Interesting. Are you essentially using JPA entities as behind-the scenes
data holders, wrapped by real domain objects? Or are you saying your
domain objects are more like a service layer? Could i trouble you for a
very small example of this, just in outline?

tom

--
The real romance is out ahead and yet to come. The computer revolution
hasn't started yet. -- Alan Kay
From: Arved Sandstrom on
Tom Anderson wrote:
> On Sat, 2 Jan 2010, Arved Sandstrom wrote:
>
>> Tom Anderson wrote:
>>> On Wed, 30 Dec 2009, Lew wrote:
>>>
>>>> Entity objects are not really meant for a lot of manipulation
>>>> outside the JPA context or by application logic.
>>>
>>> No, no, no. JPA is a mechanism, not a policy - JPA entities are not
>>> 'meant' for anything. You might think it's a good idea to use JPA
>>> entities that way, but it's something i'd disagree very strongly with
>>> you over - what you're advocating is an Anemic Domain Model, and it's
>>> a bad thing (Martin Fowler says so, so it must be true! :) ):
>>>
>>> http://martinfowler.com/bliki/AnemicDomainModel.html
>>
>> I'm in general agreement with what's said in that link. However, in
>> the context of JPA, I myself don't think of the entity classes by
>> themselves as defining the domain layer in its entirety. I don't think
>> of JPA entity classes as being domain classes at all, not by
>> definition. Some happen to correspond to domain classes, some don't.
>> To me JPA entity classes are fine-grained Java mappings to RDBMS
>> tables, and that's about it. They are at the same level as iBatis
>> mapping files.
>>
>> I tend to think of DAOs, which map to the real domain classes, as
>> being the domain layer. Some JPA entities happen to have a 1:1 mapping
>> to a domain class - many do not, and really aren't more than value
>> objects or DTOs.
>
> Interesting. Are you essentially using JPA entities as behind-the scenes
> data holders, wrapped by real domain objects? Or are you saying your
> domain objects are more like a service layer? Could i trouble you for a
> very small example of this, just in outline?
>
> tom
>
Assuming your email is good, I can sanitize some work stuff and send
some examples that way. We just recently went through this exercise on a
client site, where several apps had JPA but no data access layer (i.e.
persistence code was scattered everywhere, including in the web tier),
and in the course of building a DAL we realized that the DAOs most
useful to the service layer (or to other DAOs in the domain layer)
really did not, in most cases, map 1:1 to JPA entities.

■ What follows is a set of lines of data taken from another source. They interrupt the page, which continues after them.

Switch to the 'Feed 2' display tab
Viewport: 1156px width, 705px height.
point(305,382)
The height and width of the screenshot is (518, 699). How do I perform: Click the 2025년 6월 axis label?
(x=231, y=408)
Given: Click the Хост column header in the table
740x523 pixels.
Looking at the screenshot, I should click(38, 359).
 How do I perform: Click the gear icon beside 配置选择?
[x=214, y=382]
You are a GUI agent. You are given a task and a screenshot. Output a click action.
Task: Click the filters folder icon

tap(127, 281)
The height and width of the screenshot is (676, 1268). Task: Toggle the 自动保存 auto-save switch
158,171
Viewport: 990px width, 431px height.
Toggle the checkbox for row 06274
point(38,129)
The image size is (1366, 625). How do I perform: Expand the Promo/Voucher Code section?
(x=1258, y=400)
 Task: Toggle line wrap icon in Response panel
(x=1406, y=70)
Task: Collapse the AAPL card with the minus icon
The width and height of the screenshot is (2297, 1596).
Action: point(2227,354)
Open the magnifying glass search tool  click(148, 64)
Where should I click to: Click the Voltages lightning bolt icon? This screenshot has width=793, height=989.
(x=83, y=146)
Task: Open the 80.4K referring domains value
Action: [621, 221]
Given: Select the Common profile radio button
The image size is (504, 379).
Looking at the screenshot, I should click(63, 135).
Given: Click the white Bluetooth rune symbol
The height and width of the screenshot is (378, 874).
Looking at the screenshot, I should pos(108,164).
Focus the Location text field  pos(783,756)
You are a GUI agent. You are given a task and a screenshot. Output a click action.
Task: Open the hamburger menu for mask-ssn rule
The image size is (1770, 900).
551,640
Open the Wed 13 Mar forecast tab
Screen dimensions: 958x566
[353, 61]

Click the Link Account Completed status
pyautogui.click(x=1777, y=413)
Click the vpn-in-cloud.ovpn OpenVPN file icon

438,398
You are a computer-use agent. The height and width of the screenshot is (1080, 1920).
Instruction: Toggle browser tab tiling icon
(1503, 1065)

Yes, in a nutshell, in this picture JPA entities are both
behind-the-scenes and low-level. Basically data holders as you say.

As one very simple example, if you have two JPA entities related by a
OneToMany/ManyToOne, and that's logically a strong composition
relationship, it's probably more useful to have a single DAO that
handles both entities. Logically the real domain object is the parent +
those entities that can only co-exist with the parent. JPA does provide
some facilities like @Embedded and @Embeddable to handle some of this
for 1:1 situations), but I personally prefer to dispense with
annotations like these, and to have explicit domain logic manage
composition or aggregation relationships.

As an aside, I'm not entirely happy with that Fowler link (nor with Eric
Evans :-)). If I read it correctly they are suggesting that business
rules live only in the domain layer (this is using their definitions of
domain and service layers). I don't buy that - I think there are 2 types
of business rules, and one set lives in the service layer.